God has been after relationship with us from the beginning. He is relentless in his pursuit of that. But in order to save his people from broken communion for eternity, Jesus had to do something drastic and amazing. He had to come as a man and die in our place. And what did that mean? Complete separation from God on the cross.

Smith builds her rebuttal to the Chambers quote, “If nothing else, my singleness has taught me that you can be lonely and exhausted and in need of sympathy— even with God. Even Jesus felt this way, and in the days and moments leading to his crucifixion, we see this played out. I can think of no greater loneliness than hanging on a cross, dying for a world that despises you, and then feeling forsaken by the Father who sent you, but— glory be!— loneliness and exhaustion did not cause Jesus to crumble.”
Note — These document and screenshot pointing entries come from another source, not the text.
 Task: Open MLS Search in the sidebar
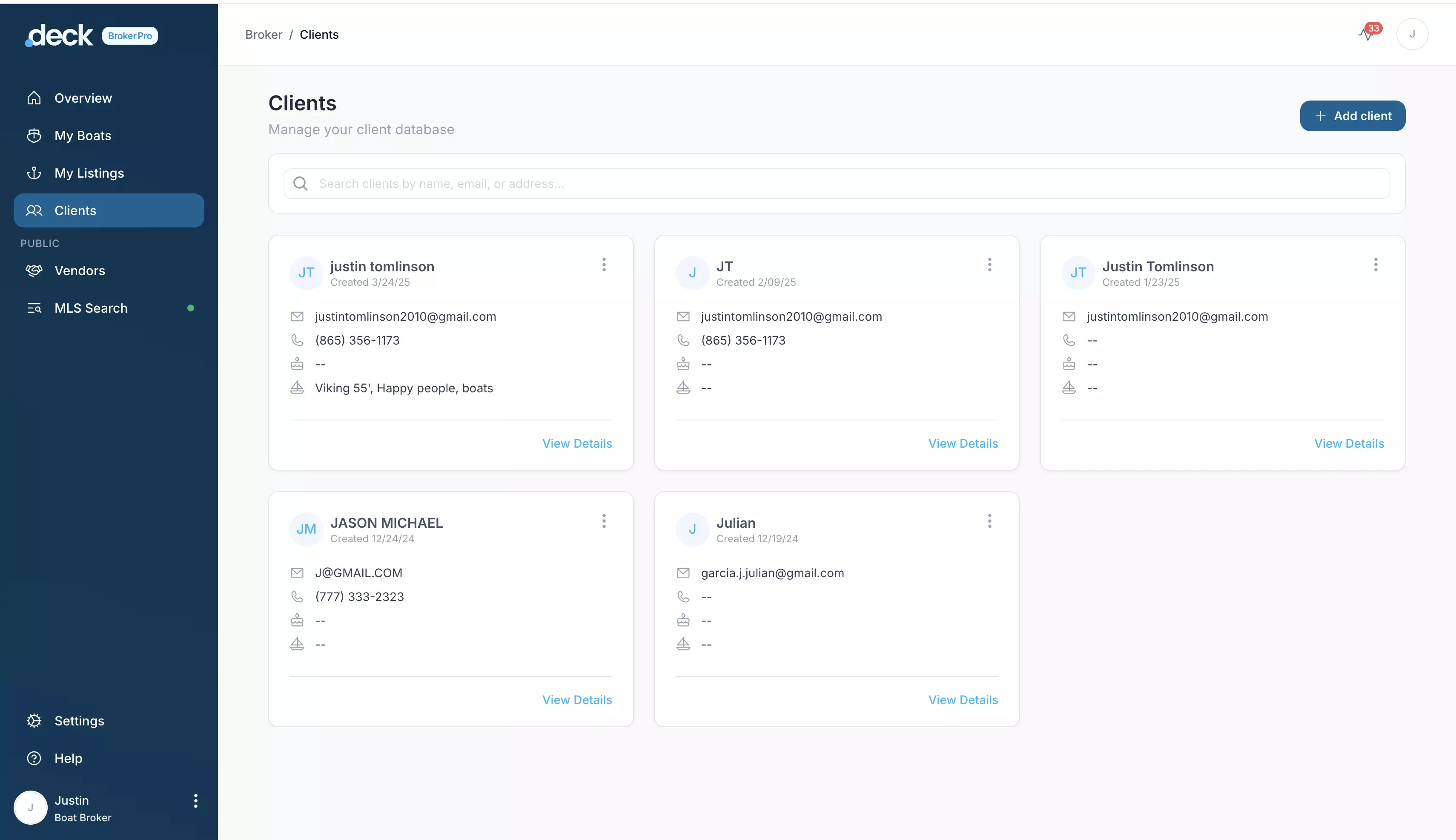[91, 308]
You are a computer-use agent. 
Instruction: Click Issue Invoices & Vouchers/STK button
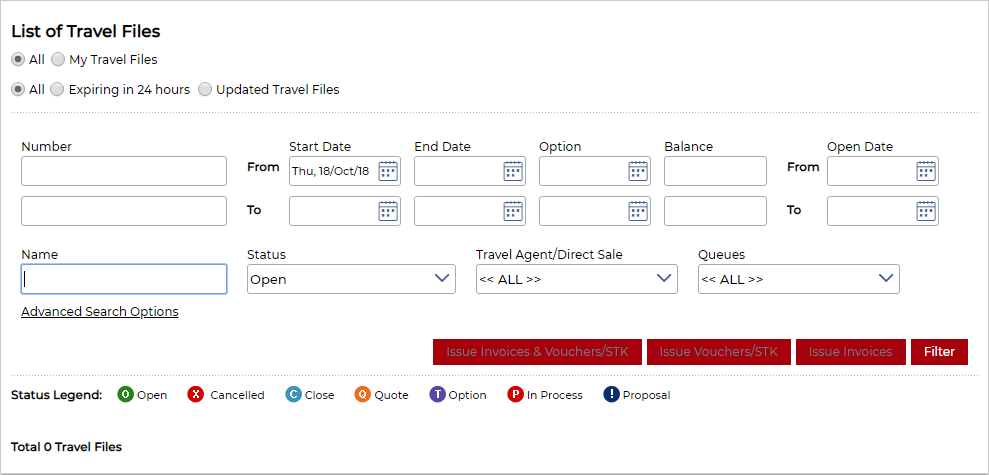tap(537, 352)
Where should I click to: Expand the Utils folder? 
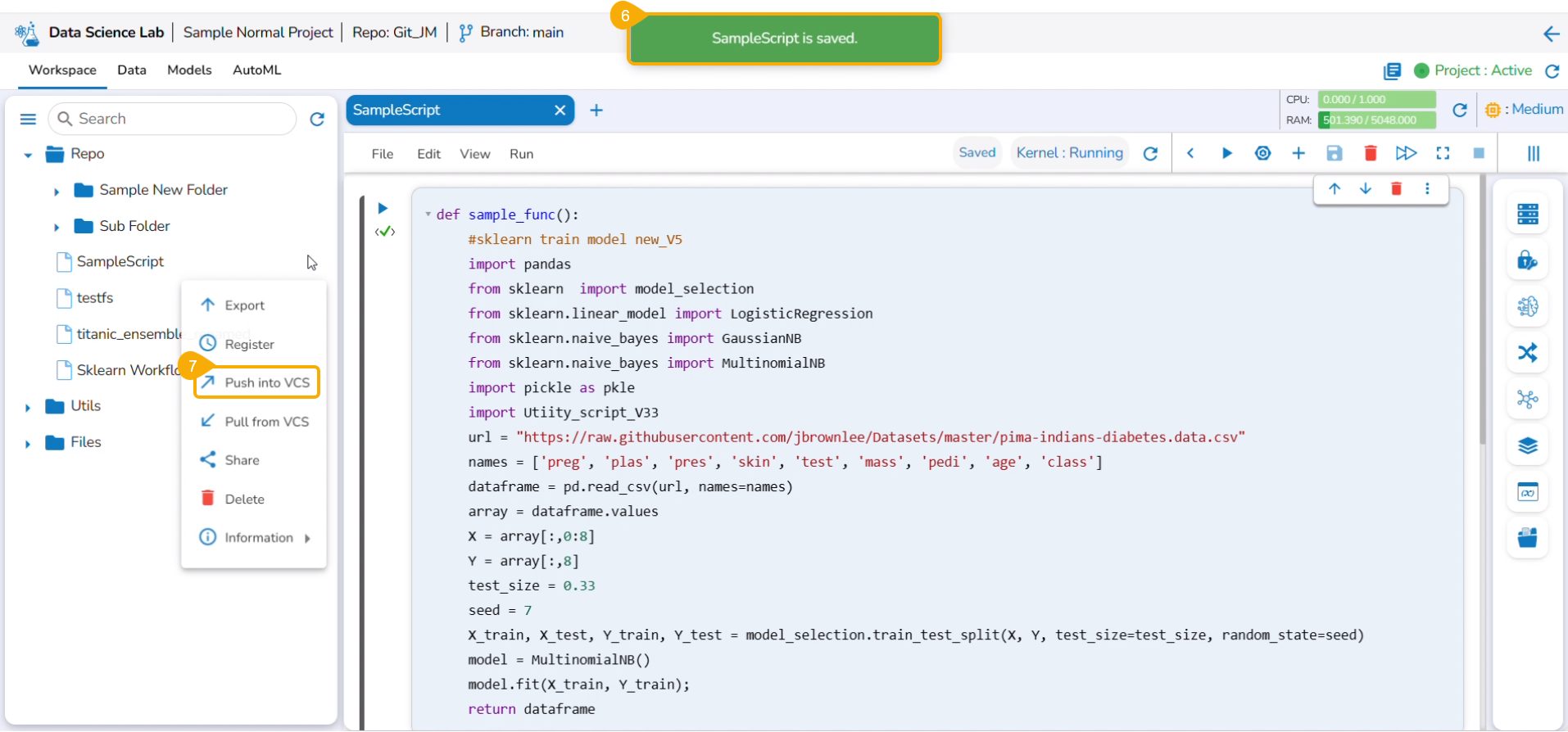[28, 407]
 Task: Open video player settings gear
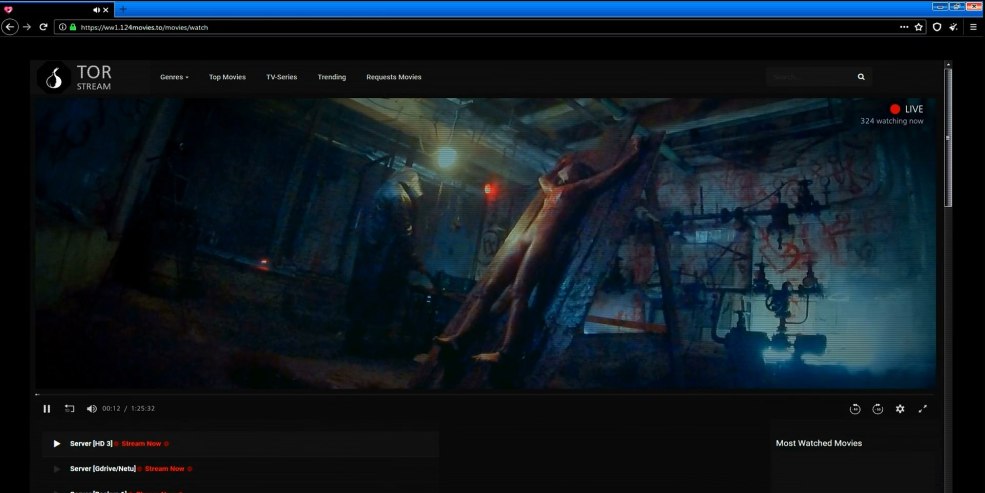coord(900,408)
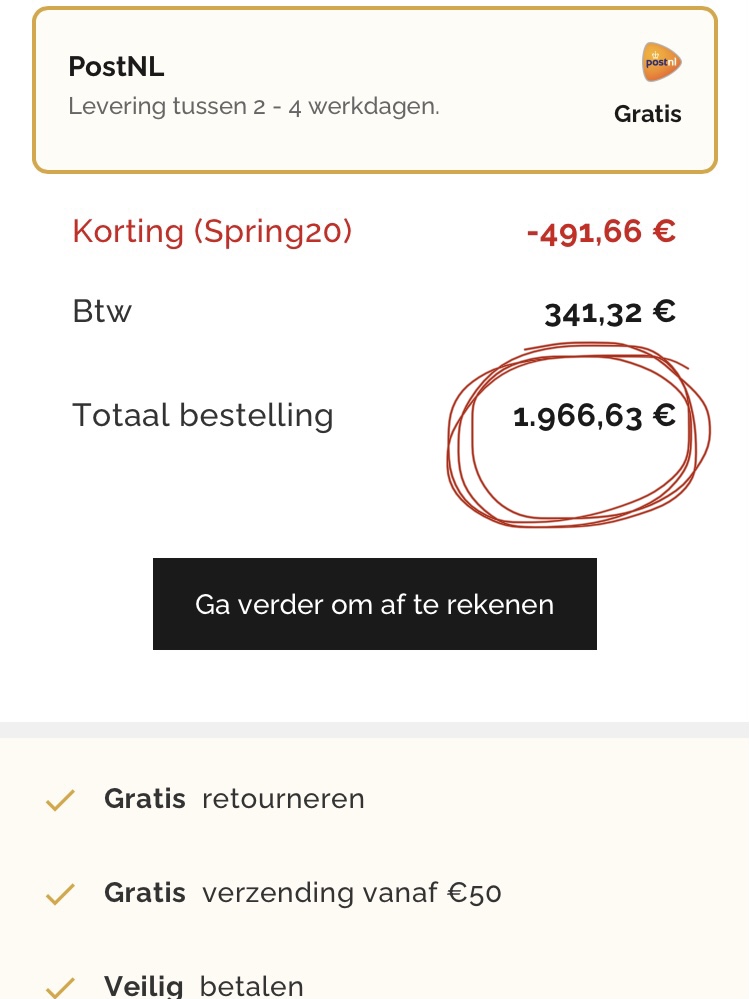Select the PostNL delivery option card
749x999 pixels.
(x=375, y=90)
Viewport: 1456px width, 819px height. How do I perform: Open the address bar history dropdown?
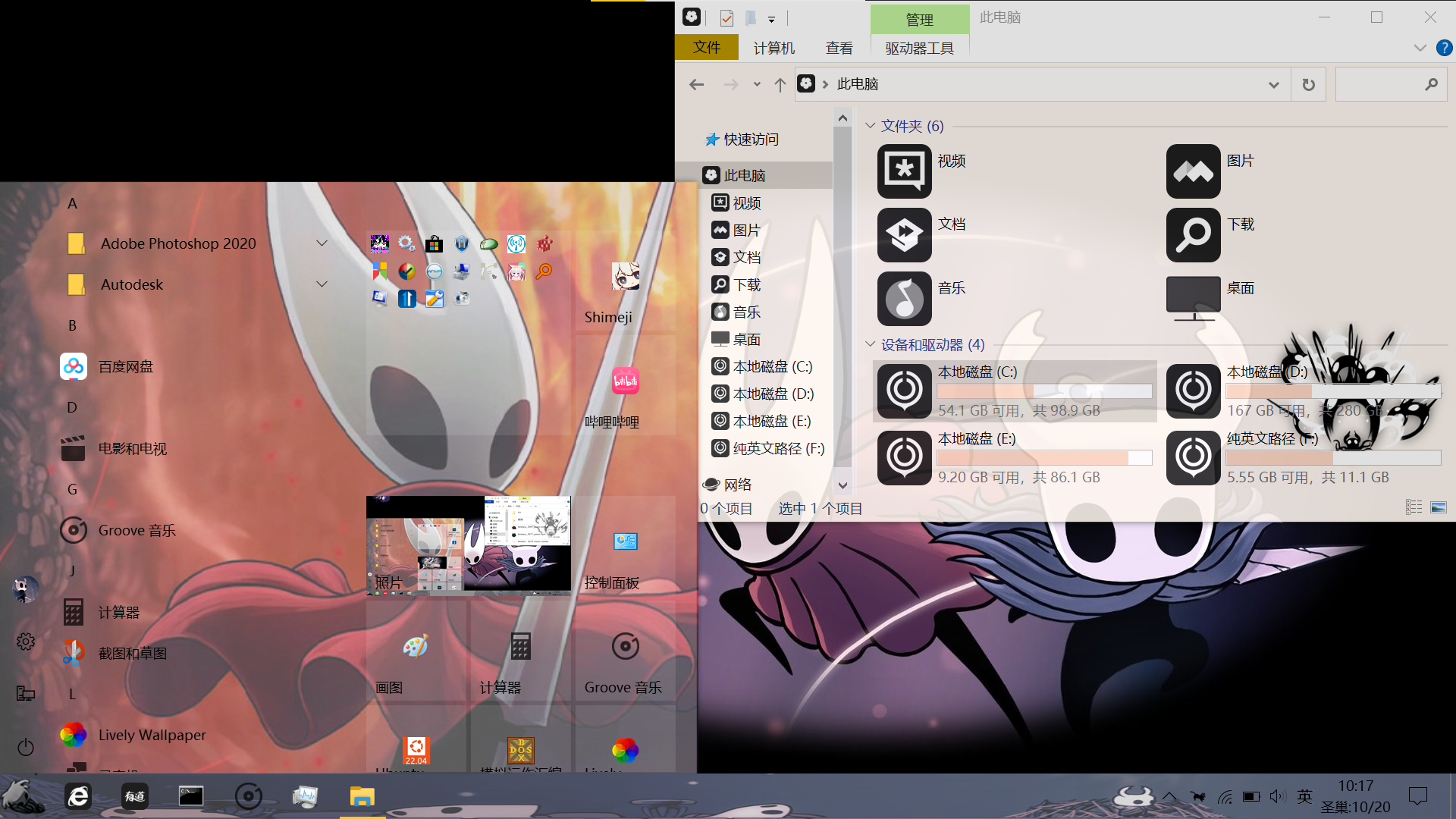1273,85
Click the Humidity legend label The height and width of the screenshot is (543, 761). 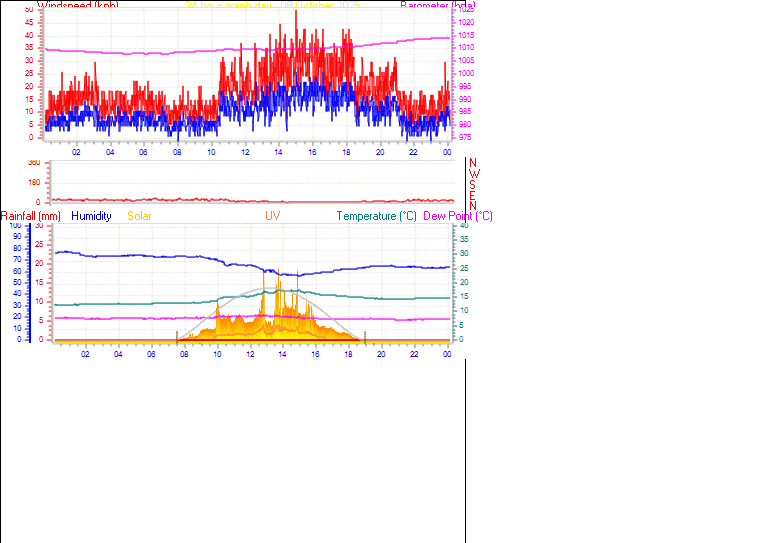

On this side of heaven, we cannot escape loneliness. Single, married, parent, friend, child, elder—I don’t care what relationship you are a participant in, there will be moments, sometimes seasons, of loneliness. It’s part of our humanity. But how shall we respond to such deep and nagging longings?

Having an earthly relationship with Jesus does not mean I will never be lonely. (In fact, in some of my circles, I feel a loneliness because of my relationship with Jesus.)

Instead, I have come to learn that when I come to Jesus with my relational longings, he does not always meet the need relationally.  When I have come to Jesus longing for human relationship, I have found that I am more in need of an invitation. Time in prayer and meditation in the word has become a sweet invitation to behold who he is and what he’s done in love. Loneliness is often an invitation into trust promise of the perfect communion to come.

The voice that rings from the Bible is the voice of the one we long to hear from, long to know, long to find our rest in.